§ To do
Keep to one stretch of the data below, the lines from the one with "You are a computer-use agent. Screen dimensions: 955x560" up to and including the one with "The image size is (450, 573).", and return that stretch exactly.

[Saved data entries]
========

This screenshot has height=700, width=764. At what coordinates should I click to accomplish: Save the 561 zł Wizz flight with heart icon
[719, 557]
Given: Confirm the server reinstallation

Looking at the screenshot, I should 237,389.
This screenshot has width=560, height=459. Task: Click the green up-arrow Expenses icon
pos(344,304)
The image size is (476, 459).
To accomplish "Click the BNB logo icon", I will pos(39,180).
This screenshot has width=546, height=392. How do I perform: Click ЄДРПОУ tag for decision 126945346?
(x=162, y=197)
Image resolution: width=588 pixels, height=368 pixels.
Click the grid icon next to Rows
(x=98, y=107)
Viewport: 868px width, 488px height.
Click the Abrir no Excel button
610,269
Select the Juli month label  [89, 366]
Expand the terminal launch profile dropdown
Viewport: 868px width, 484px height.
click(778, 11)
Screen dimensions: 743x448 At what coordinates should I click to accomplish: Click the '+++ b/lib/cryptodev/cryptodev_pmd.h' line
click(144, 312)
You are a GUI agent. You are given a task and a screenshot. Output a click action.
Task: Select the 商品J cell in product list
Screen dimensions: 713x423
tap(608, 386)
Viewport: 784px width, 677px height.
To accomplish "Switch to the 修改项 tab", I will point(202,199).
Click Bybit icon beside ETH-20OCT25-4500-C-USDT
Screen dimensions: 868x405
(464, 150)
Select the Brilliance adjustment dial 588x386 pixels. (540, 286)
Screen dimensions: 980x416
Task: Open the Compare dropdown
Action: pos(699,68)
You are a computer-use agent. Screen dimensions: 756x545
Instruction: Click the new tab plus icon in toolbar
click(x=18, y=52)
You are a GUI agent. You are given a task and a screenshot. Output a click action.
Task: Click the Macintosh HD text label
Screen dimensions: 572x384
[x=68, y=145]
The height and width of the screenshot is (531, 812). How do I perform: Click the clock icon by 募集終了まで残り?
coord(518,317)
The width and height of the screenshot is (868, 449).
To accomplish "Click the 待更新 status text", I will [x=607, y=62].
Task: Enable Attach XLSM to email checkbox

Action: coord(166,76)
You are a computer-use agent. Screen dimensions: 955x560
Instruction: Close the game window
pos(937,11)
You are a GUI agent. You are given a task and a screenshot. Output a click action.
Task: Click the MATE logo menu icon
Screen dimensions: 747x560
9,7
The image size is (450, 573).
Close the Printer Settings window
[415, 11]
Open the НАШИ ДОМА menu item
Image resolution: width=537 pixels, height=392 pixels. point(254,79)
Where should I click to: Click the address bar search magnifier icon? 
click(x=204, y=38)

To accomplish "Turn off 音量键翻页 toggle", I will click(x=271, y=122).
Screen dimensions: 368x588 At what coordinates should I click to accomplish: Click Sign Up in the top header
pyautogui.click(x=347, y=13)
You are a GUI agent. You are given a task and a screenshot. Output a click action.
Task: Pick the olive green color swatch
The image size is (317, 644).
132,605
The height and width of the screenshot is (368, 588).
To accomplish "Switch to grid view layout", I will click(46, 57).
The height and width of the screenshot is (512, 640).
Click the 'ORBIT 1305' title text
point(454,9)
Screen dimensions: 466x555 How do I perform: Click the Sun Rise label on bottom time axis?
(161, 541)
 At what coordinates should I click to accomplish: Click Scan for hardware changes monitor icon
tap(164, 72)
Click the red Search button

========

§ Answer area
You are a computer-use agent. Screen dimensions: 955x560
Instruction: Close the game window
pos(937,11)
You are a GUI agent. You are given a task and a screenshot. Output a click action.
Task: Click the MATE logo menu icon
Screen dimensions: 747x560
9,7
The image size is (450, 573).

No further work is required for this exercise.